An dieser Stelle möchte ich noch einmal wiederholen: es ist meine Meinung, sie ist nicht wissenschaftlich fundiert sondern ist durch Erfahren und Erleben mit der Materie entstanden.

Bleiben wir noch einmal bei der Arbeit. Die Beschäftigten müssten also mehr schaffen, mehr arbeiten als bisher, um eine bestimmte Zahl zu erreichen, damit sie ein entsprechendes Gehalt bekämen.

In der Werkstatt würden dann aber ziemlich schnell Arbeitsbedingungen wie auf dem ersten Arbeitsmarkt herrschen, und genau das soll ja nicht sein. Gerade das Geschützte, das Ruhige, das „der Mensch steht im Mittelpunkt“ würde verschwinden. Und viele würden wieder in ihre Krankheiten abstürzen, nicht mehr arbeitsfähig sein und gehen müssen.

Damit wäre Inklusion gescheitert. Und genau das ist ja der Punkt, an dem die Werkstätten ansetzen, dass sie einen Raum schaffen, in dem jeder kann. So wie er eben kann.

Also ist es gar nicht möglich, dass Werkstätten mehr erwirtschaften als jetzt schon. Und die Gewinne werden direkt auf die Beschäftigten umgelegt. Es ist eine Null-Rechnung.
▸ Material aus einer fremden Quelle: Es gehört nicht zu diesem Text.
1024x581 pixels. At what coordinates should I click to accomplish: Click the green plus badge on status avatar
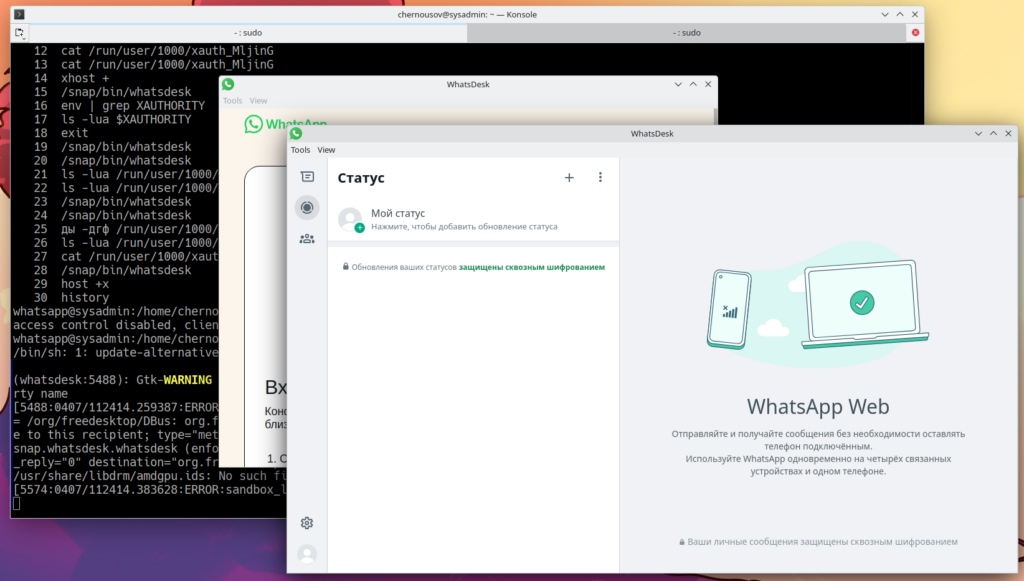(359, 228)
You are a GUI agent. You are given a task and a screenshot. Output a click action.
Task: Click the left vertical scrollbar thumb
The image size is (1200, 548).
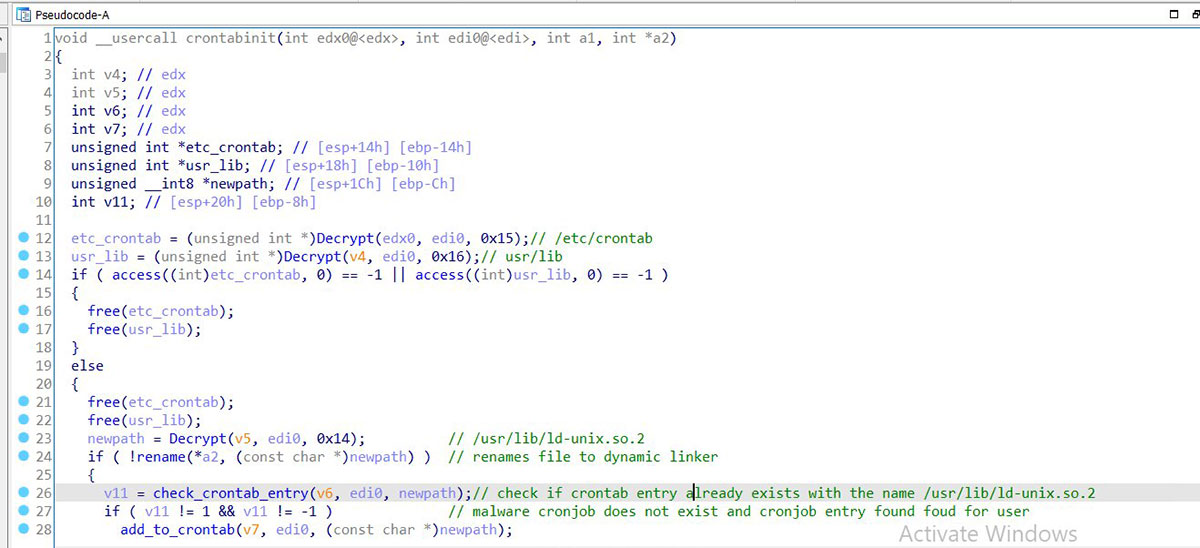pyautogui.click(x=4, y=60)
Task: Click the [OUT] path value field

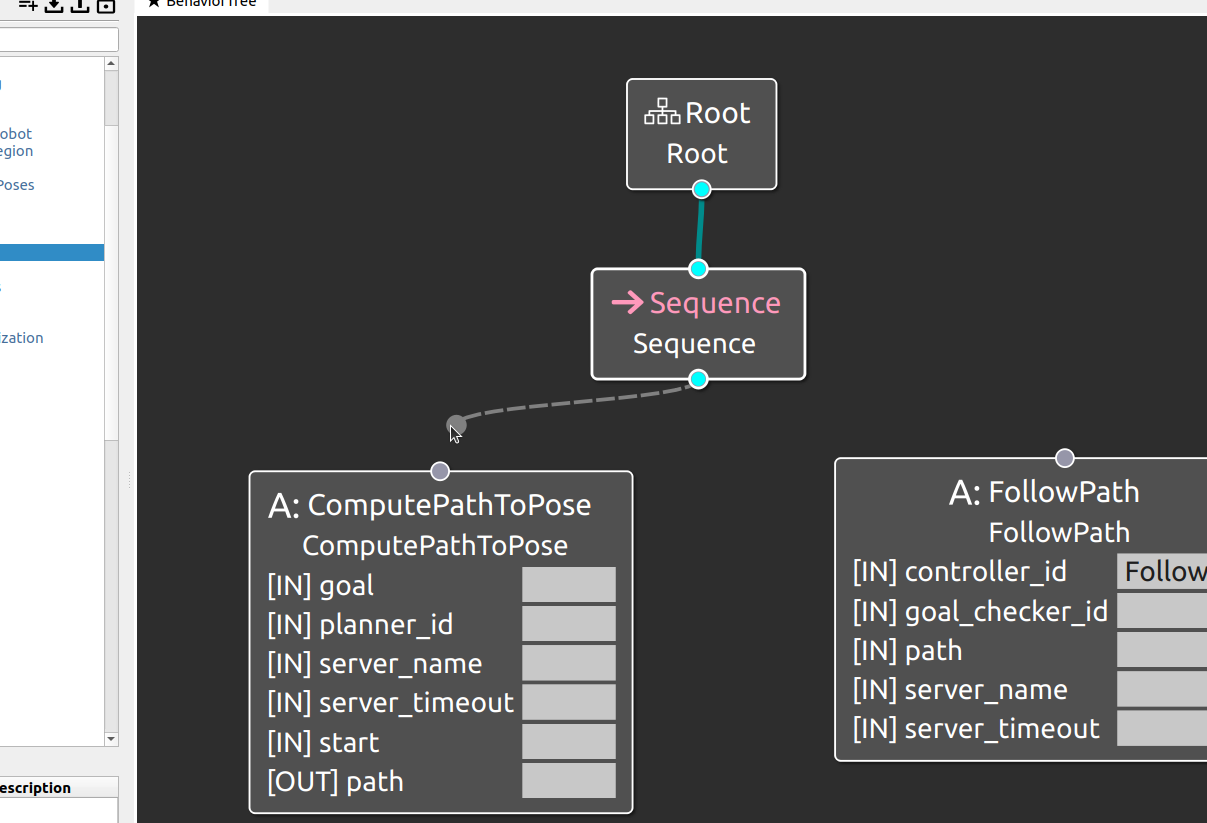Action: (569, 781)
Was sich ändern muss, sind die Grundvoraussetzungen. Wie bereits oben geschrieben, wird das Gehalt, dass ein Beschäftigter in der Werkstatt erhält, auf das Arbeitslosengeld angerechnet, so er denn dies bekommt. Und alleine da liegt ein Fehler – in meinen Augen.

Der Mensch geht arbeiten, so gut wie er kann und hat am Monatsende doch nicht mehr auf dem Konto, als wenn er nicht arbeiten ginge. Warum geht er also arbeiten? Ein wenig habe ich dazu in meinem Artikel „Sackgasse Behindertenwerkstatt?“ geschrieben. Da könnt ihr das gerne nachlesen.

meine Meinung

Aus meinen Augen ist hier also unsere Politik gefragt, denn noch immer wird die Behindertenwerkstatt nicht wirklich als vollständige Arbeit angesehen. Obwohl sie das für viele ist.

Auch unsere Wirtschaft – der erste Arbeitsmarkt – ist leider immer noch weit davon entfernt, inklusiv zu sein und Menschen, die eingeschränkt sind, einen Platz zu bieten.

Am Ende bleibt für viele nur der Weg in eine Werkstatt für behinderte Menschen – und damit auch ein Zugeständnis an die finanzielle Situation.

Auch wenn ich sagen muss, dass ich noch vergleichsweise gut dastehe.

Die Petition an sich ist richtig und wichtig – sie rüttelt auf und zeigt auf einen wunden Punkt in unserer Gesellschaft. Denn Inklusion gerade in der Arbeitswelt ist noch immer ein Wolkenschloss.

Doch leider verfehlt sie den Punkt – meiner Meinung nach. Nicht die Werkstätten müssen aktiv werden, sondern Politik und Wirtschaft – um unsere Welt inklusiver und besser zu gestalten.